The robot could find two PDF files, how?
When it downloads the PDF file and opens it (I use acrobat reader) in the bookmarks, it must look for the one called: “Soci”, if there is then it should save the page number in which it found it and all the text of the same.
Otherwise, if that bookmark did not exist, then it must look for the bookmarks: “titolari di cariche e qualifiche” and “informazioni sullo statuto” and do the same thing, that is, save the page number they are on and all the text.

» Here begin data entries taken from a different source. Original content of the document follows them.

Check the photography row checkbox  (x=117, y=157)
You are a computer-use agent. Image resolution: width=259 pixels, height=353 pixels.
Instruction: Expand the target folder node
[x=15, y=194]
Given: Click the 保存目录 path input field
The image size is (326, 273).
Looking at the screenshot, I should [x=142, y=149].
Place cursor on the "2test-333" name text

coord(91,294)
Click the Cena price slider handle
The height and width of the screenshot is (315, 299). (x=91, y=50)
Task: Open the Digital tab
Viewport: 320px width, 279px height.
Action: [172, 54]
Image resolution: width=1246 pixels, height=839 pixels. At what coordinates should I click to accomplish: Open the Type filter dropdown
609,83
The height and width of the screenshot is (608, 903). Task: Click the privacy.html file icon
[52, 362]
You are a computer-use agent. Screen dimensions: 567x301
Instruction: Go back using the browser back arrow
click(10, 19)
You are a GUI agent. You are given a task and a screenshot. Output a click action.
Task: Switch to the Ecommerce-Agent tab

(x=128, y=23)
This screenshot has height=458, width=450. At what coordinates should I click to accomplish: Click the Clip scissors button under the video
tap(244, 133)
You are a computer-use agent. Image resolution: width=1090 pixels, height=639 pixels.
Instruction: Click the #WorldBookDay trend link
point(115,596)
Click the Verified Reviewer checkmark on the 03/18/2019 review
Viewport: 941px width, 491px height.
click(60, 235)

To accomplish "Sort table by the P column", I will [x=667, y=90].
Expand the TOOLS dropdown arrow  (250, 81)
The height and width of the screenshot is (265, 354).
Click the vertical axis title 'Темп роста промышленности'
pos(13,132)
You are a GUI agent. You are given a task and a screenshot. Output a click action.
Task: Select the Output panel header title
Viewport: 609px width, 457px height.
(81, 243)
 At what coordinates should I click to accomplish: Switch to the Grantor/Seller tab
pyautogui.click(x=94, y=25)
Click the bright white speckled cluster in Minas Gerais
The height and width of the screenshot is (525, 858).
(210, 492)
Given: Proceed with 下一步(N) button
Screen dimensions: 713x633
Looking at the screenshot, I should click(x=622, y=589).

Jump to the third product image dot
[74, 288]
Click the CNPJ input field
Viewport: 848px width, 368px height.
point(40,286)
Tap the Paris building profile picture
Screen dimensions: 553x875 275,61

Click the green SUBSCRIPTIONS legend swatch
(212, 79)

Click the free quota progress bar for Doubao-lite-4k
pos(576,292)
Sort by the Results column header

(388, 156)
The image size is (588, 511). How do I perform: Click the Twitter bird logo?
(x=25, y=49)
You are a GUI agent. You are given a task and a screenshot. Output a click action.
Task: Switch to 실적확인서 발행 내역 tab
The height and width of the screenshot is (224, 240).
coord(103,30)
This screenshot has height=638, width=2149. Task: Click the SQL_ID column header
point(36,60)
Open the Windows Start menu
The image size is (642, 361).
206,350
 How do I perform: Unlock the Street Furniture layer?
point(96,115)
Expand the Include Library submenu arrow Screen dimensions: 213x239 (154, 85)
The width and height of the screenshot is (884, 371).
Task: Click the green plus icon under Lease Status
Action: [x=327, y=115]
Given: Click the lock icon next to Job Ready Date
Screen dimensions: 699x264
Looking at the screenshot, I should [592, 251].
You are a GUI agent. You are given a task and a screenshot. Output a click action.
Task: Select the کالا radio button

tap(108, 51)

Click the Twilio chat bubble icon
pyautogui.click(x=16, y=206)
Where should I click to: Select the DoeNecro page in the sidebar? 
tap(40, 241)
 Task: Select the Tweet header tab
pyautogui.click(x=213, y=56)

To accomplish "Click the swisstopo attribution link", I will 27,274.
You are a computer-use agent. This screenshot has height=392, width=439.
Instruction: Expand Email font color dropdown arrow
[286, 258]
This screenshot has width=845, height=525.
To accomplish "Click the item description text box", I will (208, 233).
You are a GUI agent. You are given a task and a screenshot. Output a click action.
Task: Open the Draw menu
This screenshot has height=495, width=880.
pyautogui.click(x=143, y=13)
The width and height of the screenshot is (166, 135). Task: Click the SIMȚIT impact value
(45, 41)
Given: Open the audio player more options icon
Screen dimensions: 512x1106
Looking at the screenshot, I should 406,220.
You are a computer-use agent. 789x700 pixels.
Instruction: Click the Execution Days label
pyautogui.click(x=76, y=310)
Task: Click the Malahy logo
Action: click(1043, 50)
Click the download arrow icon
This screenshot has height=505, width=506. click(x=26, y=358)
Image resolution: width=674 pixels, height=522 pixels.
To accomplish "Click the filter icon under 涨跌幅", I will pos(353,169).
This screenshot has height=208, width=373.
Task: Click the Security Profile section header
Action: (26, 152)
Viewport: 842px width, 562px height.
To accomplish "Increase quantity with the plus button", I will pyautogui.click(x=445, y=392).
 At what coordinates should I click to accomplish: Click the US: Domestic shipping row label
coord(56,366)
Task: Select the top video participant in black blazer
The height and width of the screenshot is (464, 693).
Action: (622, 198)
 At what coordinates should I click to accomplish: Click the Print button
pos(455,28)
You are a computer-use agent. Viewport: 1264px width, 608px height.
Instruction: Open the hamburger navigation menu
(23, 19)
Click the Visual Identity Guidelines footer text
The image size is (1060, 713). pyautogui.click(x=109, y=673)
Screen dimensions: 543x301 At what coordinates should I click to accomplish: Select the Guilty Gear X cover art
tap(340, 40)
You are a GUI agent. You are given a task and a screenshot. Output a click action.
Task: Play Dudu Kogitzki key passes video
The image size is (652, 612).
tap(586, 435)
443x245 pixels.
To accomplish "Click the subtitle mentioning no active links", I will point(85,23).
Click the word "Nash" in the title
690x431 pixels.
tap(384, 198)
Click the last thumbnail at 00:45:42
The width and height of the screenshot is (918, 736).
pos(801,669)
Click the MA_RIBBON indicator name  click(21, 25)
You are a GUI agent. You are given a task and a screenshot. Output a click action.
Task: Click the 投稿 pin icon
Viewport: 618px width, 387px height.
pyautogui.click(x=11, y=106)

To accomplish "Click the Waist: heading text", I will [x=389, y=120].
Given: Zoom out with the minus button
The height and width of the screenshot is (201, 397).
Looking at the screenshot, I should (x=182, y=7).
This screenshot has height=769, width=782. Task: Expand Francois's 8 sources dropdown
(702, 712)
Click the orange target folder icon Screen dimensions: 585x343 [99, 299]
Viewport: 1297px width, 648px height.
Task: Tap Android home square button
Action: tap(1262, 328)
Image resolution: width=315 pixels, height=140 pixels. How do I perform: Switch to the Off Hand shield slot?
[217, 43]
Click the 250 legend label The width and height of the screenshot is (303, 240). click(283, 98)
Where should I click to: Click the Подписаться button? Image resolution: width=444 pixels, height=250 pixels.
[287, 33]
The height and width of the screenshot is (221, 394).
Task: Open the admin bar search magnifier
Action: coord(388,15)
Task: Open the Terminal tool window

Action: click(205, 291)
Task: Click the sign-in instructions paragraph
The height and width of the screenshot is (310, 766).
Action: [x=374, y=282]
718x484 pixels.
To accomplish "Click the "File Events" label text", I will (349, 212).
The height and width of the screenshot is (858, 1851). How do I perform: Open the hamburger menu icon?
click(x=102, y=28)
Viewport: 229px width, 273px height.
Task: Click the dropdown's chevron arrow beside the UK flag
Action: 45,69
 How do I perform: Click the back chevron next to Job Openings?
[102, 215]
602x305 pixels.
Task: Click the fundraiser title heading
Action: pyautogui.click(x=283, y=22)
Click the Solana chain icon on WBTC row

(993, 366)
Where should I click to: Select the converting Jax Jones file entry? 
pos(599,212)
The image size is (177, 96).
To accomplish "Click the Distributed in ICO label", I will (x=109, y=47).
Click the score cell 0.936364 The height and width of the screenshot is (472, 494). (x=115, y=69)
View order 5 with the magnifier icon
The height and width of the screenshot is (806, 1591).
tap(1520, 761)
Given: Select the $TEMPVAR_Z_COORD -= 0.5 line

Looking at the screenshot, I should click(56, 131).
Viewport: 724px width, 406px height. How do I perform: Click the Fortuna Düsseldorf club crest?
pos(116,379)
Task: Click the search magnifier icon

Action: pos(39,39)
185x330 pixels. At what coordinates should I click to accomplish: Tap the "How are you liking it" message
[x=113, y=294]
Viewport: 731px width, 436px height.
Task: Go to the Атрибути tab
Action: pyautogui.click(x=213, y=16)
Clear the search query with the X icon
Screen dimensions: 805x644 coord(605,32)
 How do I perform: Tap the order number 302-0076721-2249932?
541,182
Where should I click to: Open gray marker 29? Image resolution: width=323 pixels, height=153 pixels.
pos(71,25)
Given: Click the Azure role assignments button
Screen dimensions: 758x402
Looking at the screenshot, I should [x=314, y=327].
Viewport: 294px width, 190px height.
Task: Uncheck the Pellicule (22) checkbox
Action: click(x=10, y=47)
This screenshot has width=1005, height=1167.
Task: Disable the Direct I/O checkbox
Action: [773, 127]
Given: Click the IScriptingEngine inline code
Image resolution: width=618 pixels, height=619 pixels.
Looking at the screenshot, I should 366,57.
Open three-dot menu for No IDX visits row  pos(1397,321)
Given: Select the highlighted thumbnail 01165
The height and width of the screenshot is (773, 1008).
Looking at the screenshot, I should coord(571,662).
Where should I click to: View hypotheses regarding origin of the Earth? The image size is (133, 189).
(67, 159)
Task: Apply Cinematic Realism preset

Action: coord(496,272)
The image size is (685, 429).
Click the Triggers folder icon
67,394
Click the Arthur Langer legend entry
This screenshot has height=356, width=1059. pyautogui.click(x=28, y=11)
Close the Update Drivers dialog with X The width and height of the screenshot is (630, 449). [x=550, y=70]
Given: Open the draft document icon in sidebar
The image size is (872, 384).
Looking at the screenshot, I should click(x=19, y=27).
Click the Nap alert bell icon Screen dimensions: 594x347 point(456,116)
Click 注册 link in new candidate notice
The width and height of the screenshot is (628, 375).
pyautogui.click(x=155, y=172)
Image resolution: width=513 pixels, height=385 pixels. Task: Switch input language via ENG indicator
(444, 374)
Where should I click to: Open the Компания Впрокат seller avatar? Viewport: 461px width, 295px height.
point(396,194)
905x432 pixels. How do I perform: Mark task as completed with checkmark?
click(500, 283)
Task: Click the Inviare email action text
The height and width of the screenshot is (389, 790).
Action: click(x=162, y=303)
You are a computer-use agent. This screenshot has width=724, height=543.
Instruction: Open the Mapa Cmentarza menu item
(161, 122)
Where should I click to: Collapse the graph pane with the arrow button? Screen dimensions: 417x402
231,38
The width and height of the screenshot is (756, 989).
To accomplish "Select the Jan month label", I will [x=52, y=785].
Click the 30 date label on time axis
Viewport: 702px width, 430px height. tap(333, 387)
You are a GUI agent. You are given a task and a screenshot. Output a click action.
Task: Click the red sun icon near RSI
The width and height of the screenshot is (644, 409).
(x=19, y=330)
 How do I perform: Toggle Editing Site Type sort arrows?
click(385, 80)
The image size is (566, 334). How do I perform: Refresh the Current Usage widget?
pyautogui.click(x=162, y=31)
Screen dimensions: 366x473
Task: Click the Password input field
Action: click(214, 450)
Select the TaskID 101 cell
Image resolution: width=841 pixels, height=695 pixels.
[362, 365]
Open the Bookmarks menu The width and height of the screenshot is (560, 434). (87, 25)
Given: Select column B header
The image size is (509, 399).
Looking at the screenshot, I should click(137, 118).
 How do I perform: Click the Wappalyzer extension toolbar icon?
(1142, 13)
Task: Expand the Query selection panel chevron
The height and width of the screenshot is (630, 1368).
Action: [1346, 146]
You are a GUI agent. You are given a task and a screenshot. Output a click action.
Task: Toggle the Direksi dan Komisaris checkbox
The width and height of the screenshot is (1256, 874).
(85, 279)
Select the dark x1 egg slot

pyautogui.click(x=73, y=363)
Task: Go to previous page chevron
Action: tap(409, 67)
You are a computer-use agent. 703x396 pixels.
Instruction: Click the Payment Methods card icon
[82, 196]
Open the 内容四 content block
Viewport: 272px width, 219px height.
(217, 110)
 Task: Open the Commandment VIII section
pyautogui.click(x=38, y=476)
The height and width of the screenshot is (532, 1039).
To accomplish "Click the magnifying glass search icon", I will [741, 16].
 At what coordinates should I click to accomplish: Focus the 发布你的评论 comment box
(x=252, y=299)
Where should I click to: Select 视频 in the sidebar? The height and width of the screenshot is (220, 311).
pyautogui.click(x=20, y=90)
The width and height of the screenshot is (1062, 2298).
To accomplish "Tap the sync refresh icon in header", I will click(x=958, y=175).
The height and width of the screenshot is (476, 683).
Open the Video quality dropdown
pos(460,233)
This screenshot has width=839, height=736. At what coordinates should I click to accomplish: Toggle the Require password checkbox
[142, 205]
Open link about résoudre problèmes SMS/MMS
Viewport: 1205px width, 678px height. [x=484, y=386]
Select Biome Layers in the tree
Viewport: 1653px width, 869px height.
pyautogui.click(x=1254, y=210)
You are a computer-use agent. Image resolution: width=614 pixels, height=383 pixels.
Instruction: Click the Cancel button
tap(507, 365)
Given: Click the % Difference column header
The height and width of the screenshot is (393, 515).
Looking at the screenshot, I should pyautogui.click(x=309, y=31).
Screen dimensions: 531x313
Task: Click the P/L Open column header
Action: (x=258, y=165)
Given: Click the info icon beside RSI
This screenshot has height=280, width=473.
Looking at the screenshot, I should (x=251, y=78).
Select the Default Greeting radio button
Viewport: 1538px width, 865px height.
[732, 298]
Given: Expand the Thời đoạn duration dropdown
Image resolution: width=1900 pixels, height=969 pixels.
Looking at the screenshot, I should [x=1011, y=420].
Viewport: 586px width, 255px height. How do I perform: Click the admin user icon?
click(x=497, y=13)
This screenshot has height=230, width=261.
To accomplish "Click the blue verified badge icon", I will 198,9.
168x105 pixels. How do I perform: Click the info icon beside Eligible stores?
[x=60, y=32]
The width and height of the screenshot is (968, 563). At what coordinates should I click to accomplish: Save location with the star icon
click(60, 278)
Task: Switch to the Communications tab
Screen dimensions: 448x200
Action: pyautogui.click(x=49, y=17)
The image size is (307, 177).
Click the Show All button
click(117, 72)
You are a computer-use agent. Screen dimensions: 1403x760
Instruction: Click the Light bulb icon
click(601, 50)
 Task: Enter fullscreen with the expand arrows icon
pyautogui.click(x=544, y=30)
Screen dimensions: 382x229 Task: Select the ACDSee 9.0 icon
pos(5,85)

I can’t add attachments because I’m newby :frowning:

Thanks again!!

u mean save the all text in that particular page @Araceli91

@Araceli91 - please take a look at this post

Yes, in the sense that I should take all the text of that specific page.

Thanks, I’ll take a look at the post. :slightly_smiling_face:

Hi @Araceli91

Then u can try this idea as well

I think there is an activity to get the pdf pages count,

Now get the pdf pages count and store in a varaible

Now loop through the numbers of pages and read the pdf page by page, after reading PDF for one page , check whether the word is coming in that string or not, if it is there u can exit out of loop and then store the data as well.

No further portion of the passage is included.